To prove, we just need to consider $C=\mathrm{diag}(r_1,..., r_m)$ where $r_1,..., r_m$ are the roots of $x^m-1=0$, i.e., the eigenvalues of matrix $C$.
In this case we know $\mathrm{trace}(C)=0$, and so there are two matrices $A$ and $B$ such that $C=AB-BA$, and also it is vivid that $C^m=I_m$. For each $n=km$, we can duplicate the matrix $C$, $k$ times to get an $mk\times mk$ matrix to consider as a new matrix $C$.
Now, my question is this:
Does the equation $(AB-BA)^m=I_n$ have answer if and only if $n=mk$?

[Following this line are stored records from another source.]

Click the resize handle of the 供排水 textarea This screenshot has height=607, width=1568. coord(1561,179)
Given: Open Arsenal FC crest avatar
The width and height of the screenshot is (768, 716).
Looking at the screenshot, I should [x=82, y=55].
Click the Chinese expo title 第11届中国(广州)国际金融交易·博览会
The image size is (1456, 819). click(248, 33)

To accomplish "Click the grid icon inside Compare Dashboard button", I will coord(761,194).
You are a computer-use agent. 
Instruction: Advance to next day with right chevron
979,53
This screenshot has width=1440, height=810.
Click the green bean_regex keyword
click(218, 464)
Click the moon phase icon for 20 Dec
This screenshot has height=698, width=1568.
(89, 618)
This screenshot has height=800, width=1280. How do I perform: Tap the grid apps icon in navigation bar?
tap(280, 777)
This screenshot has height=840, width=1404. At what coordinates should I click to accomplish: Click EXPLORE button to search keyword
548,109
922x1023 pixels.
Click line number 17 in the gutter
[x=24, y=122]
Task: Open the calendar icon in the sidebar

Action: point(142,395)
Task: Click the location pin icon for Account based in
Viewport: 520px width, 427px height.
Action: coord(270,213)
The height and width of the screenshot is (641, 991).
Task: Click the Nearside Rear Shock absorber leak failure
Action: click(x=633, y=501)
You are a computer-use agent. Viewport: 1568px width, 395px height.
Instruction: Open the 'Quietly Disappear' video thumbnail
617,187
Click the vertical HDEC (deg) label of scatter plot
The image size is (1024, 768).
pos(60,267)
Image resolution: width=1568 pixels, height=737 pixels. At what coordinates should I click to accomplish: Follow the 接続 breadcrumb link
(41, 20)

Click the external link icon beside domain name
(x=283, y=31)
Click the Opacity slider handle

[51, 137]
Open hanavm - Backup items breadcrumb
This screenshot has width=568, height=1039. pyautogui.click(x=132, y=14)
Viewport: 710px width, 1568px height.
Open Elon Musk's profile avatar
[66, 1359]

As Alex Zorn wrote, let $m$ be a prime and assume that $\mathrm{char}(K)=0$; $x^m-1=(x-1)f_m(x)$ where $f_m$ is irreducible over $\mathbb{Q}$. Let $1,s_2,\dots,s_{m}$ be the roots of $x^m-1$. Note that $$\mathrm{spectrum}(C)=\{1,\alpha_1;s_2,\alpha_2; \dots;s_{m},\alpha_{m}\},$$ where the $(\alpha_i)_i$ are integers, $\alpha_2s_2+\cdots +\alpha_ms_m=-\alpha_1$ and $\sum_{i=1}^m\alpha_i=n$. Since $s_2,\dots,s_m$ is a free system over $\mathbb{Q}$, the relations $$-1=s_2+\dots+s_m=(\alpha_2/\alpha_1)s_2+\dots+(\alpha_m/\alpha_1)s_m$$ imply $\alpha_1=\dots=\alpha_m.$
Then the characteristic polynomial of $C=AB-BA$ is $\chi_C(x)=(x^m-1)^{\alpha_1}$; therefore $n=\alpha_1m$.